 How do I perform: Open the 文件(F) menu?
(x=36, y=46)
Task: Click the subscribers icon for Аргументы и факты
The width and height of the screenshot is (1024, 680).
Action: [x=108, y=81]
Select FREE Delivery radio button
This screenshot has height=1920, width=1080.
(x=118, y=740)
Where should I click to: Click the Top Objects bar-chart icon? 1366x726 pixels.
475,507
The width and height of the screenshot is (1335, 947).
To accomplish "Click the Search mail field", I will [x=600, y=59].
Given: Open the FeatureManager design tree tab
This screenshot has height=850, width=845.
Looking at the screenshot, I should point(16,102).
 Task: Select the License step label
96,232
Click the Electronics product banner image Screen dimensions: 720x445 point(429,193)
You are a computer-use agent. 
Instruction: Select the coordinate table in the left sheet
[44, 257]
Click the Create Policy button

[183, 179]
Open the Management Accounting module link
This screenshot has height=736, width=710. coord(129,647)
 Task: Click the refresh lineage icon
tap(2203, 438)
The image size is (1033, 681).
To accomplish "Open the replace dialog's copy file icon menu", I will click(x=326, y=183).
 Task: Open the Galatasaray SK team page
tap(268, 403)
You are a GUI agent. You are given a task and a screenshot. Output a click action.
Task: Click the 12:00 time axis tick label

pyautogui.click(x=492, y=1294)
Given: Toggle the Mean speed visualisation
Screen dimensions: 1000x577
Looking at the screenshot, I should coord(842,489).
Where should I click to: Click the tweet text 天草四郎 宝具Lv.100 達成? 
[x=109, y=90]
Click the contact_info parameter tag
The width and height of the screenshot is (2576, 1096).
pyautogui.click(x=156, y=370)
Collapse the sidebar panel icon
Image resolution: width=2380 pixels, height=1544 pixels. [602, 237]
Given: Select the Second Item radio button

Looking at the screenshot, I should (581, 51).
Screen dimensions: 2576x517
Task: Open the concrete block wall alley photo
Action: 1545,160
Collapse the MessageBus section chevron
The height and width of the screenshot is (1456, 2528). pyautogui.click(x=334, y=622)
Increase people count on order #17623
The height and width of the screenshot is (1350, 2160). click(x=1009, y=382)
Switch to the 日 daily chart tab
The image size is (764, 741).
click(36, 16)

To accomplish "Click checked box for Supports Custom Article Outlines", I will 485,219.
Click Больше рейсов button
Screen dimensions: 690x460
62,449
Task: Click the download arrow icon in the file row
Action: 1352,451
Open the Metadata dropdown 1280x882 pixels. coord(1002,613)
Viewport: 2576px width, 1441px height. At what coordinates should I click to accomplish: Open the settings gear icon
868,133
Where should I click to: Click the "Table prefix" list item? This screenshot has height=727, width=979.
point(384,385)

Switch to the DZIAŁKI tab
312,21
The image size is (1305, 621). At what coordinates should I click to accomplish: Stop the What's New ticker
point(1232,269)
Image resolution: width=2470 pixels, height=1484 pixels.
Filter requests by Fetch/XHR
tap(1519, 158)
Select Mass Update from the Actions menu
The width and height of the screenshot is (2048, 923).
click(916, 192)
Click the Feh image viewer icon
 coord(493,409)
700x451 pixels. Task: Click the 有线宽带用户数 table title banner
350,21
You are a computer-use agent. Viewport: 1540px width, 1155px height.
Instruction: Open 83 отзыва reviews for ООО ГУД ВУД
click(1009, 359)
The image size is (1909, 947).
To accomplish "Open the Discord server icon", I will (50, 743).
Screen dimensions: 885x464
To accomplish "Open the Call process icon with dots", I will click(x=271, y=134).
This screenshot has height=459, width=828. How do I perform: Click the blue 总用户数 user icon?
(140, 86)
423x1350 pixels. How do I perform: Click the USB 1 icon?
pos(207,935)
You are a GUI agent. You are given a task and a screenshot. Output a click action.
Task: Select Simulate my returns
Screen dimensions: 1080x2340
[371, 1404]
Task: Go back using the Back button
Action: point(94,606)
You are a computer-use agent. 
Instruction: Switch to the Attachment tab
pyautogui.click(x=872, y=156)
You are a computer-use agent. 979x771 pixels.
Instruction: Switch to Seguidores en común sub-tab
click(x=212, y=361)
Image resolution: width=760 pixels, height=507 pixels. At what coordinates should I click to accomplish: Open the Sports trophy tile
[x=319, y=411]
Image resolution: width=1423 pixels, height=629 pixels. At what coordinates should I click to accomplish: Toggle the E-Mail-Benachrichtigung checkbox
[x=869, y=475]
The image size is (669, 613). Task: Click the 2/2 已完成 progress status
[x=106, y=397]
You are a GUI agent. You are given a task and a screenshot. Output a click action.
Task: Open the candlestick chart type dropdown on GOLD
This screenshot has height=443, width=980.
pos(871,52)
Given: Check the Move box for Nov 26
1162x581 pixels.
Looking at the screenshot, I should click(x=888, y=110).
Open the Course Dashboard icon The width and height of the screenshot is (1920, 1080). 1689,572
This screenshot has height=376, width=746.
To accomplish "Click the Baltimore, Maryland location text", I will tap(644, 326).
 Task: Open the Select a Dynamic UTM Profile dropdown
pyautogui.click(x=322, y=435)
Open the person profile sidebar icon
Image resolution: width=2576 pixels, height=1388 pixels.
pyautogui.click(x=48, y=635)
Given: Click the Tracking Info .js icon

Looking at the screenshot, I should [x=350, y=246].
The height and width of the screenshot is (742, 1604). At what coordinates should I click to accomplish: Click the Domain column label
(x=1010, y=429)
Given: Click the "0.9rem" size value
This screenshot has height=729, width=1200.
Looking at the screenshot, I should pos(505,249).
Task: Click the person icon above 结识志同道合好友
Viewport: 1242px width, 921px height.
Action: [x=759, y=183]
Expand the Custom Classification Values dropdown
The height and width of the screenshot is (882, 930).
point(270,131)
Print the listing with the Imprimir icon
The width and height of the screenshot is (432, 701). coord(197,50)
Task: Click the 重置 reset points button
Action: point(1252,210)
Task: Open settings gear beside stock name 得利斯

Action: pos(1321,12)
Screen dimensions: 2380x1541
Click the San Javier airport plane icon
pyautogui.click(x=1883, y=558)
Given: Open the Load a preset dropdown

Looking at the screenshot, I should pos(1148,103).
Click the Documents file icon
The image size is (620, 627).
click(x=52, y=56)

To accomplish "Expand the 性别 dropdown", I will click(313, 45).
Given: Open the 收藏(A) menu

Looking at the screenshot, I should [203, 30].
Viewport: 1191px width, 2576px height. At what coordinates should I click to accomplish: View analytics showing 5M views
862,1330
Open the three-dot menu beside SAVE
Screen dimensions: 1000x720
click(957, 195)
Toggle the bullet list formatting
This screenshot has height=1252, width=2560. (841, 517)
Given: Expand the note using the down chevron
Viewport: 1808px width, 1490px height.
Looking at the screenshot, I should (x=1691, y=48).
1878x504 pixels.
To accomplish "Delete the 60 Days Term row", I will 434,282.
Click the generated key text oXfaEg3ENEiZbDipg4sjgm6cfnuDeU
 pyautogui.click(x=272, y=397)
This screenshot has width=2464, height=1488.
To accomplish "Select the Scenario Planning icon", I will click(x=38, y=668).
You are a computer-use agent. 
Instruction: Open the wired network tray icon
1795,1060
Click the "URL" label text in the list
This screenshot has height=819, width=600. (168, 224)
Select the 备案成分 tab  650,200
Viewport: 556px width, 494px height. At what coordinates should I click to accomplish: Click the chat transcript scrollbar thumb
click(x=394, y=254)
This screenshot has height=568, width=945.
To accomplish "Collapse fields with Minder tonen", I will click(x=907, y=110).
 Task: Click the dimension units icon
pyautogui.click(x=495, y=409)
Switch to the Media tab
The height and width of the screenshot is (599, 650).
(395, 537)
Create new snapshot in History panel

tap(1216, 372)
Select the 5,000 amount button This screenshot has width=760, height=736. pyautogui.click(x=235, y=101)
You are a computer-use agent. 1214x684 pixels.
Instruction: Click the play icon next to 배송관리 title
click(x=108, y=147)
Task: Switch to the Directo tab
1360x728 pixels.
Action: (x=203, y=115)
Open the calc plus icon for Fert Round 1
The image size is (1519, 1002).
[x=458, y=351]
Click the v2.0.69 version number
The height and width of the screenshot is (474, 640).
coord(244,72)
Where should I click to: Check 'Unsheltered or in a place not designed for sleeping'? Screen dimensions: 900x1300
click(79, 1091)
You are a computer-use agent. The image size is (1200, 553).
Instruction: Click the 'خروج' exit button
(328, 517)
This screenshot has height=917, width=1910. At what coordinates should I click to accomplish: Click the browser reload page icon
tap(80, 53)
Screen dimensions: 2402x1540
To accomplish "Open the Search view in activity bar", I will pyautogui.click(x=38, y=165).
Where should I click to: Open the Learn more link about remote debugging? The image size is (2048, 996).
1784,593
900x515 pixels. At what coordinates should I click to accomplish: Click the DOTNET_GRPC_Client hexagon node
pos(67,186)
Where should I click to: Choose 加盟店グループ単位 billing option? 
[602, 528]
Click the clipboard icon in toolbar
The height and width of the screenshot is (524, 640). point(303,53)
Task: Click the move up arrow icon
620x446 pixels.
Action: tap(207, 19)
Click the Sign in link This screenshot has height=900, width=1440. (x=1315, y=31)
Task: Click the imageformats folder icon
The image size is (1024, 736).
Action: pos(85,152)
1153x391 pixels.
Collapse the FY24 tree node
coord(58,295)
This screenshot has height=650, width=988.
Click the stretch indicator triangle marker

• [Challenge] Express the lines of the records starting at the one containing "The image size is (1033, 681)." and ending at the one containing "Action: 1545,160" as a JSON list of strings, one string per line with blank lines left out.

• [Exercise output]
[
  "The image size is (1033, 681).",
  "To accomplish \"Open the replace dialog's copy file icon menu\", I will click(x=326, y=183).",
  " Task: Open the Galatasaray SK team page",
  "tap(268, 403)",
  "You are a GUI agent. You are given a task and a screenshot. Output a click action.",
  "Task: Click the 12:00 time axis tick label",
  "pyautogui.click(x=492, y=1294)",
  "Given: Toggle the Mean speed visualisation",
  "Screen dimensions: 1000x577",
  "Looking at the screenshot, I should coord(842,489).",
  "Where should I click to: Click the tweet text 天草四郎 宝具Lv.100 達成? ",
  "[x=109, y=90]",
  "Click the contact_info parameter tag",
  "The width and height of the screenshot is (2576, 1096).",
  "pyautogui.click(x=156, y=370)",
  "Collapse the sidebar panel icon",
  "Image resolution: width=2380 pixels, height=1544 pixels. [602, 237]",
  "Given: Select the Second Item radio button",
  "Looking at the screenshot, I should (581, 51).",
  "Screen dimensions: 2576x517",
  "Task: Open the concrete block wall alley photo",
  "Action: 1545,160"
]